A leitmotif is a repeated phrase, theme, or idea in a musical or literary composition, and The Unbearable Lightness of Being’s narrator argues that lives need such motifs. Humans need the opportunity to reflect, analyze, and interpret their experiences and that process is best facilitated by recurring motifs such as the regular reappearance of a phrase from a Beethoven quartet or Sabina’s bowler hat. As individuals encounter such motifs again and again, they reflect on how the motif’s meaning has changed, thus gaining insight into their changing lives and identities. Of course, the appearance of these many motifs is the work of chance, implying that “only” chance can truly speak to us. But there too, the narrator sees the opportunity for interpretation: Tomáš’s, Tereza’s, Sabina’s, and Franz’s interpretations of these chance encounters, coincidences, and serendipitous happenings have a profound impact on their choices, both great and small.


This theme is also a subtle refutation of the “mad myth” of eternal return, for the narrator’s central argument about motif is that it is fluid, it changes with each new appearance. Rather than happening again and again in the very same way ad infinitum, motif is malleable. The narrator, although not entirely sure of the answers to the philosophical questions that they pose, has an inkling that transience and lightness characterize human existence rather than return and weight. Motif is one way that they explore this impermanence.


Beethoven’s “Es muss sein!” (it must be)—a declaration from the closing movement of the composer’s fourth quartet—is a motif in the lives of both Tomáš and Tereza, as well as in the novel as a whole, and is important to both Tomáš and Tereza in the early days of their relationship. Tereza hears Beethoven playing in the background when she meets Tomáš, and she interprets the music as a “sign” of their shared destiny. Tomáš’s recollection of Beethoven’s decisive “Es muss sein!” propels him back to Prague and Tereza from the safety and airy solitude of Zurich. The way that each of these characters interprets the chance occurrence of this motif within their lives compels them to make one particular decision rather than its opposite, and their lives are thus determined by the way that they interpret motif and, the narrator would argue, coincidence.
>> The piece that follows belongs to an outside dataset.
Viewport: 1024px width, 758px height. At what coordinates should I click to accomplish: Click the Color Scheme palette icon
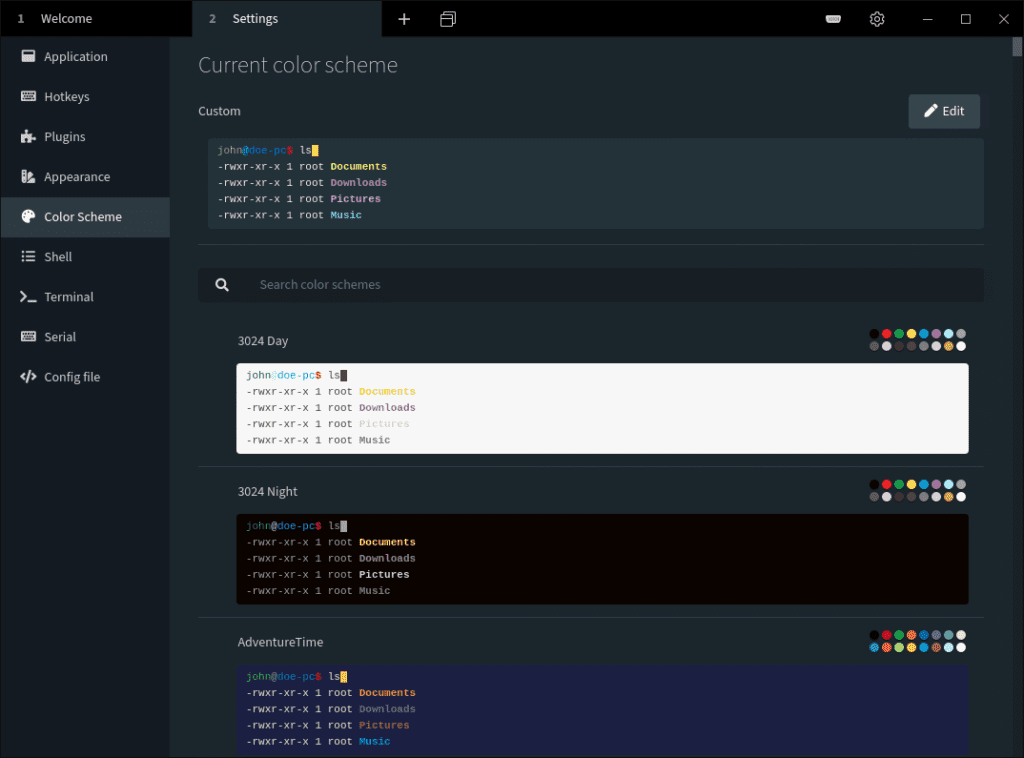(x=28, y=217)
Years later, Tomáš revises his interpretation of the motif and thinks that he has been led to Tereza “by a series of laughable coincidences” (193) As life progresses and an individual encounters the same motif in different situations, their interpretations change.


Sabina’s bowler hat is a motif that returns again and again in the lives of Sabina and Tomáš, and although its presence in their lives initially finds its meaning in their sexual experimentation, its meaning shifts over time. After the seismic Russian invasion of Czechoslovakia and Tomáš’s and Sabina’s (separate) immigration to Switzerland, the bowler hat becomes a “hymn to their common past, a sentimental summary to an unsentimental story” (88). As their lives change, so to do the meanings of the motifs that they encounter.


Sabina posits the importance that such shared motifs play in human relationships and argues that without shared encounters of leitmotif and a common understanding of their hidden meanings, true connection between two people is not possible. Her glossary of “words misunderstood” between herself and Franz is possible because the two do not have enough shared history to have shared motifs or interpretations. This is why she leaves Franz. The narrator argues that Franz’s relationship with his student-mistress is successful largely because the girl is young enough that “the musical composition of her life had scarcely been outlined” (126). The student-mistress (who is never named) is able to learn, grow, and interpret along with Franz because she does not have enough experience interpreting motifs of her own. She can latch on to Franz’s interpretations in a way that Sabina, whose own interpretive methods and habits were already well established by the time she met Franz, could not. Sabina thinks that, had she and Franz been able to grow together, they too might have developed more shared interpretations, but they did not meet at the right time and were thus intellectually and emotionally closed to each other.